» **TASK PROMPT**
Using the records below, give again exactly the lines from the line that contains "[Govee’s Bold New" through the line that contains "Политика конфиденциальности (188, 1548)", both ends included, and only those.

★ ★ ★ ★

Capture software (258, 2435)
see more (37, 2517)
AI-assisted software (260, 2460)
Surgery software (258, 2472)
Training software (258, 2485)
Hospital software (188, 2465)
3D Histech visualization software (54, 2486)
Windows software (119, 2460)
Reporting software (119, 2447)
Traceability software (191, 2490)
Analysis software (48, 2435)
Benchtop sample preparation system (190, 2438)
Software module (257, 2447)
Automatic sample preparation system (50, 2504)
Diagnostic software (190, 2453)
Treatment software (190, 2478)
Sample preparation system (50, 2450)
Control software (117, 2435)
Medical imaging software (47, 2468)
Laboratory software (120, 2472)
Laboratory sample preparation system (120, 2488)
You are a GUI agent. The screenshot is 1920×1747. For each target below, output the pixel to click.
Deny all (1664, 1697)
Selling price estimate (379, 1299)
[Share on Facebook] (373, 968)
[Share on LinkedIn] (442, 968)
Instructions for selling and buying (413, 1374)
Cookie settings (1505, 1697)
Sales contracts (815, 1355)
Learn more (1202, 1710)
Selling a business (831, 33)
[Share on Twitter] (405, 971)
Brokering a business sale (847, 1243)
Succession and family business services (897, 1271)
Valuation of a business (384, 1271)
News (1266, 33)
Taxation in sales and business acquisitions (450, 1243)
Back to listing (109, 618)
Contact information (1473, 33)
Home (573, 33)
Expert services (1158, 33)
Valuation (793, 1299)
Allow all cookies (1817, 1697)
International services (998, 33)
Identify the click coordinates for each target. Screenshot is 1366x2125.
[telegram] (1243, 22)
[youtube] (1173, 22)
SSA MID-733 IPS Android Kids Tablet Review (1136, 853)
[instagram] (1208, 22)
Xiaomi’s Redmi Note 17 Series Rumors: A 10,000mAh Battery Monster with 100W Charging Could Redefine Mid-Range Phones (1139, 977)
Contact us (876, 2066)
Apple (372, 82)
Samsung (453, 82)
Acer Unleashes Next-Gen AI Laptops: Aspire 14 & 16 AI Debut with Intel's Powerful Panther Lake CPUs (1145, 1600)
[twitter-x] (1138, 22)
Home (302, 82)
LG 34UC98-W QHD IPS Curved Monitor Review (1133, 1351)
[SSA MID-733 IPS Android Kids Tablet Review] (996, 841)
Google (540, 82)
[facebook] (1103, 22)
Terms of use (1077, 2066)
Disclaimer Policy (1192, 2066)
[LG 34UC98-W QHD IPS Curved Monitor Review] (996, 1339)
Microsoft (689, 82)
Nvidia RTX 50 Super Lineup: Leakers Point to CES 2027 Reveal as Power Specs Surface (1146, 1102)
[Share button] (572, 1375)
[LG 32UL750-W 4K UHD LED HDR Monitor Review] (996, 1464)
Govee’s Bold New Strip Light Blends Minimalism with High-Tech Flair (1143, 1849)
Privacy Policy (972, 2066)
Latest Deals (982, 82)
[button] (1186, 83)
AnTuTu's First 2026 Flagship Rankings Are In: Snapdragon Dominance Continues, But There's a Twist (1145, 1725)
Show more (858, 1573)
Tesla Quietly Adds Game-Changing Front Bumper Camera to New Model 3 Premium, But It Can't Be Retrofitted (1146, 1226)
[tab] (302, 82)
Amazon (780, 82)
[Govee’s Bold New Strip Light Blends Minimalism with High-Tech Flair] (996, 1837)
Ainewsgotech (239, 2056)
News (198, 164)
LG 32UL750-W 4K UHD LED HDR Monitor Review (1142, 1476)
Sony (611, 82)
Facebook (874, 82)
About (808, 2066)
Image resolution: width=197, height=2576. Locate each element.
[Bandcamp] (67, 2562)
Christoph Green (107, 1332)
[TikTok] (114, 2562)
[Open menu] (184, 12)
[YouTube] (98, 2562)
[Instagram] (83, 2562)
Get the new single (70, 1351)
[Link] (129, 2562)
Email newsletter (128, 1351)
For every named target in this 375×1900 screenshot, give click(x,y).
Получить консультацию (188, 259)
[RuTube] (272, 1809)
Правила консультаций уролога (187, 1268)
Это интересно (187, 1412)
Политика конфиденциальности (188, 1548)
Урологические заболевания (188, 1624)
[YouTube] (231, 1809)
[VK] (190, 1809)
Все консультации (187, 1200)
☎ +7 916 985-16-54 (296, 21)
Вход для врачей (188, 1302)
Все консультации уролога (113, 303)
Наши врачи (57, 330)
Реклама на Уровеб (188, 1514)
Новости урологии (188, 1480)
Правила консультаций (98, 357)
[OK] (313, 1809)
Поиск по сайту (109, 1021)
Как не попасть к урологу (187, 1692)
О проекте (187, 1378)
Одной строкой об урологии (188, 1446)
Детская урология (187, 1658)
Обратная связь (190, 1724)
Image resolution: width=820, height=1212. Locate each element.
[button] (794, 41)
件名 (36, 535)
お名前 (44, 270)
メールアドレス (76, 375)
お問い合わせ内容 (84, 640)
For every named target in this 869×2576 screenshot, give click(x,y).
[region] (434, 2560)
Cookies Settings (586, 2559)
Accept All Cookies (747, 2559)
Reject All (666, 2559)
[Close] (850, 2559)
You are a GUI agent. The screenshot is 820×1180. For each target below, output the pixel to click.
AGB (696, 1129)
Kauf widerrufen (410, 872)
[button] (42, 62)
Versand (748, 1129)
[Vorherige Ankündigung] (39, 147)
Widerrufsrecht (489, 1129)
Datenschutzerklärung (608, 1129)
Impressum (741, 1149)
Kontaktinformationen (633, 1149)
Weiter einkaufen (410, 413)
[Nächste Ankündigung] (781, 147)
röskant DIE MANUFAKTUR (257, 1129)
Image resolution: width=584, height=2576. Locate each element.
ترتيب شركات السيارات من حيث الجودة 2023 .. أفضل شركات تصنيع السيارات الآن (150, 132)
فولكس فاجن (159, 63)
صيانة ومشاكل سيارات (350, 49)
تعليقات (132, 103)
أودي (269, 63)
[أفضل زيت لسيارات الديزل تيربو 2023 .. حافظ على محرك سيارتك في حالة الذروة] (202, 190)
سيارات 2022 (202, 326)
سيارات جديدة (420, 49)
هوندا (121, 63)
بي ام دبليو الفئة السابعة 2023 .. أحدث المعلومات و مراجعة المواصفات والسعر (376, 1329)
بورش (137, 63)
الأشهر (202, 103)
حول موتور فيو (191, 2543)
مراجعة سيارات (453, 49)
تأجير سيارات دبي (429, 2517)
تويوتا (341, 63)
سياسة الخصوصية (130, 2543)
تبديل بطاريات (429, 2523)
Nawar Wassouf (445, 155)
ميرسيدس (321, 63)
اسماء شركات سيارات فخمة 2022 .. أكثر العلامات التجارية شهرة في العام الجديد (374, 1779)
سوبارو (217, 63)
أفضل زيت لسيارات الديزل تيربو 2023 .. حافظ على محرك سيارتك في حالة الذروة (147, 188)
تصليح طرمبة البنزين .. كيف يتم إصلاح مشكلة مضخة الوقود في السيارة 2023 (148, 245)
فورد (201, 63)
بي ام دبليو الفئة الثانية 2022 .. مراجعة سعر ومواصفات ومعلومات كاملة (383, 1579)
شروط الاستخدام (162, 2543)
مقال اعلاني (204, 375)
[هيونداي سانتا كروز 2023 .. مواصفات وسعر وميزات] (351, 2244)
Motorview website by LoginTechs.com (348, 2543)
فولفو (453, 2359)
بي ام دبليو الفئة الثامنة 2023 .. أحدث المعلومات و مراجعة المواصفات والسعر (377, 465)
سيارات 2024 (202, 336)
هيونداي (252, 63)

★ ★ ★ ★

» **TASK ANSWER**
[Govee’s Bold New Strip Light Blends Minimalism with High-Tech Flair] (996, 1837)
Ainewsgotech (239, 2056)
News (198, 164)
LG 32UL750-W 4K UHD LED HDR Monitor Review (1142, 1476)
Sony (611, 82)
Facebook (874, 82)
About (808, 2066)
Image resolution: width=197, height=2576. Locate each element.
[Bandcamp] (67, 2562)
Christoph Green (107, 1332)
[TikTok] (114, 2562)
[Open menu] (184, 12)
[YouTube] (98, 2562)
[Instagram] (83, 2562)
Get the new single (70, 1351)
[Link] (129, 2562)
Email newsletter (128, 1351)
For every named target in this 375×1900 screenshot, give click(x,y).
Получить консультацию (188, 259)
[RuTube] (272, 1809)
Правила консультаций уролога (187, 1268)
Это интересно (187, 1412)
Политика конфиденциальности (188, 1548)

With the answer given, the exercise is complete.